(Stored data)
^^^^^^^^^^^^^^^^

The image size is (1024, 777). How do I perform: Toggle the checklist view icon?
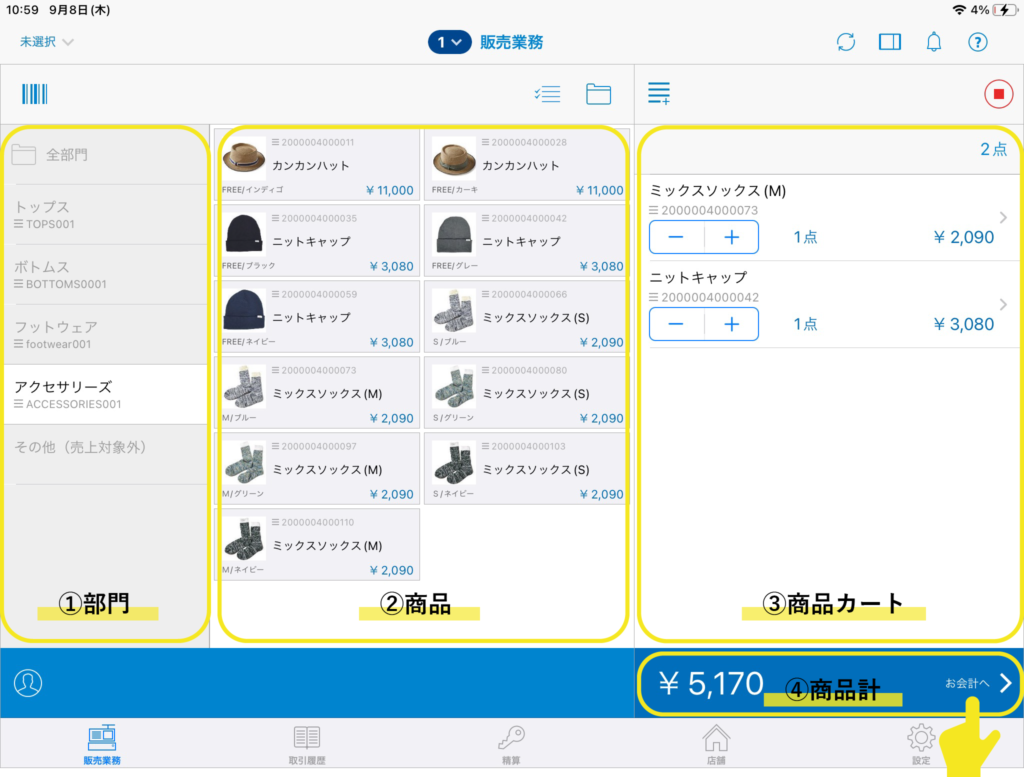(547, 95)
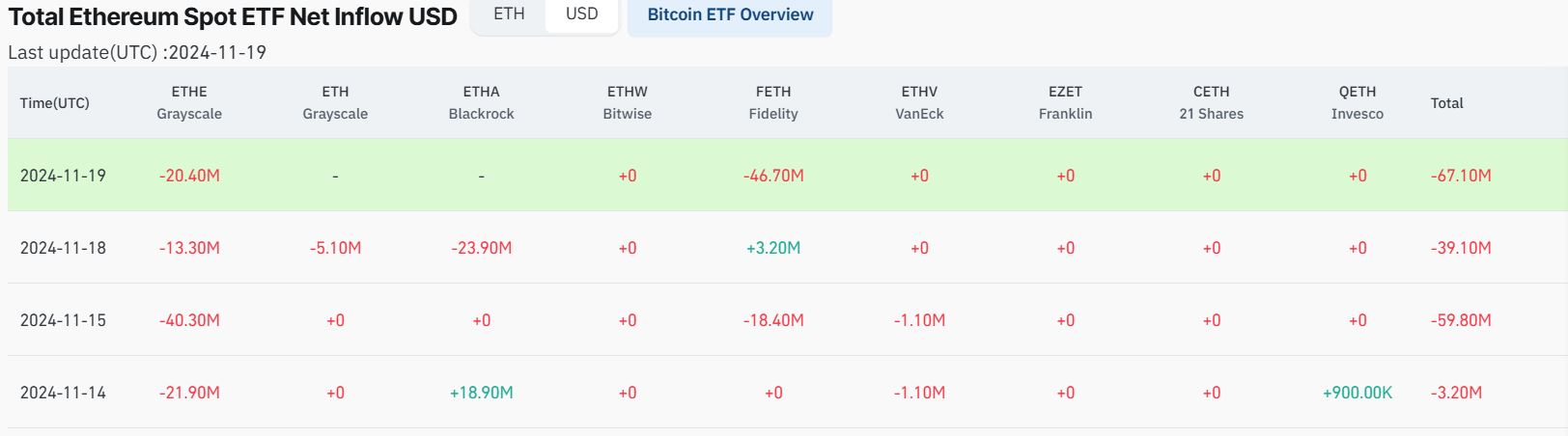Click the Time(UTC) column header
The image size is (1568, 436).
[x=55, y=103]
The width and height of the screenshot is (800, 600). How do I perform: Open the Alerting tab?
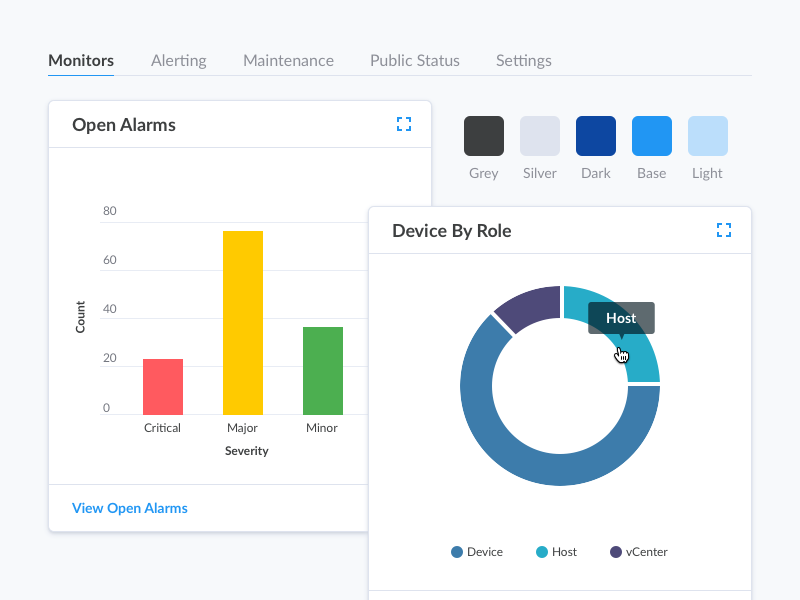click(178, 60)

^^^^^^^^^^^^^^^^

**ACTION ITEM**
Copy each entry exactly as written. Pictures do not belong in the copy.

**EXERCISE OUTPUT**
The image size is (1024, 777). How do I perform: Toggle the checklist view icon?
(547, 95)
Click the Time(UTC) column header
The image size is (1568, 436).
[x=55, y=103]
The width and height of the screenshot is (800, 600). How do I perform: Open the Alerting tab?
click(178, 60)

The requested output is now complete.